[Dataset items]
Start of Block

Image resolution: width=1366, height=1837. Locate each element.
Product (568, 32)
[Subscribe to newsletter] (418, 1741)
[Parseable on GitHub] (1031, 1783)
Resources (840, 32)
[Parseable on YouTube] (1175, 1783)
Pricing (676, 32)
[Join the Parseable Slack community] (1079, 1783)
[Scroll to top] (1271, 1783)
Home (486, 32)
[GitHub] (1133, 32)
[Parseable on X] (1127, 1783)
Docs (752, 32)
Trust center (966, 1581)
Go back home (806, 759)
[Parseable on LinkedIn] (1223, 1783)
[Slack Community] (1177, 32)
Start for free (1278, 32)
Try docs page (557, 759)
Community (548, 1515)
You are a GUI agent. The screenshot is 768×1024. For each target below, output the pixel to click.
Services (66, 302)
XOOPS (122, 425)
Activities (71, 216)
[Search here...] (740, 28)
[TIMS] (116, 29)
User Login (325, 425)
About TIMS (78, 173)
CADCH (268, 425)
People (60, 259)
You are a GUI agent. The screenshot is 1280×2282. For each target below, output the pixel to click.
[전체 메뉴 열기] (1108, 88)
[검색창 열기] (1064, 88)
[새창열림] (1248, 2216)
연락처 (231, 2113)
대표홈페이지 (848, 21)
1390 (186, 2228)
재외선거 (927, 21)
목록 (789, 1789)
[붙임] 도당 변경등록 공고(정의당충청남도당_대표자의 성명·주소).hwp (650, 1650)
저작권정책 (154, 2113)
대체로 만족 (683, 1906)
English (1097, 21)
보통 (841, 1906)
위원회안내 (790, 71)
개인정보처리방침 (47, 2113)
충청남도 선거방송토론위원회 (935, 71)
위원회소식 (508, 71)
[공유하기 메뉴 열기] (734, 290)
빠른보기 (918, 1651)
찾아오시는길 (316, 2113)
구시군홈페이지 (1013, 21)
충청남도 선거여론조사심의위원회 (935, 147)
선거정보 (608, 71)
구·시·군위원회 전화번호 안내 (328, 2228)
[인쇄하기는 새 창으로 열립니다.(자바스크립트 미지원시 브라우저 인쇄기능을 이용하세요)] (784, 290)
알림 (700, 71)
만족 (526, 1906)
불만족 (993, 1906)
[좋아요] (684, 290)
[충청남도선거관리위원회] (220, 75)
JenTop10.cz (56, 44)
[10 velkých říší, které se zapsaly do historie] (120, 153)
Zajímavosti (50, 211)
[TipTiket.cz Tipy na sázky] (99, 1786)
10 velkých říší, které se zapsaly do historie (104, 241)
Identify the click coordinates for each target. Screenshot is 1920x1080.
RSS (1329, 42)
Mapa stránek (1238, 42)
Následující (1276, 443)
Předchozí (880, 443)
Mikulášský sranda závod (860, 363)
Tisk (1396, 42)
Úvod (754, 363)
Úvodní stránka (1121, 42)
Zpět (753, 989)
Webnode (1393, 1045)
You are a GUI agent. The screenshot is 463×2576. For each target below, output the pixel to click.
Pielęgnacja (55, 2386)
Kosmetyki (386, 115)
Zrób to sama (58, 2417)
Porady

End of Block

- **What is expected**
Restate the data word for word. Begin at its first line, end at the line that contains "[Parseable on LinkedIn] (1223, 1783)", and include both.

- **Written answer**
Image resolution: width=1366, height=1837. Locate each element.
Product (568, 32)
[Subscribe to newsletter] (418, 1741)
[Parseable on GitHub] (1031, 1783)
Resources (840, 32)
[Parseable on YouTube] (1175, 1783)
Pricing (676, 32)
[Join the Parseable Slack community] (1079, 1783)
[Scroll to top] (1271, 1783)
Home (486, 32)
[GitHub] (1133, 32)
[Parseable on X] (1127, 1783)
Docs (752, 32)
Trust center (966, 1581)
Go back home (806, 759)
[Parseable on LinkedIn] (1223, 1783)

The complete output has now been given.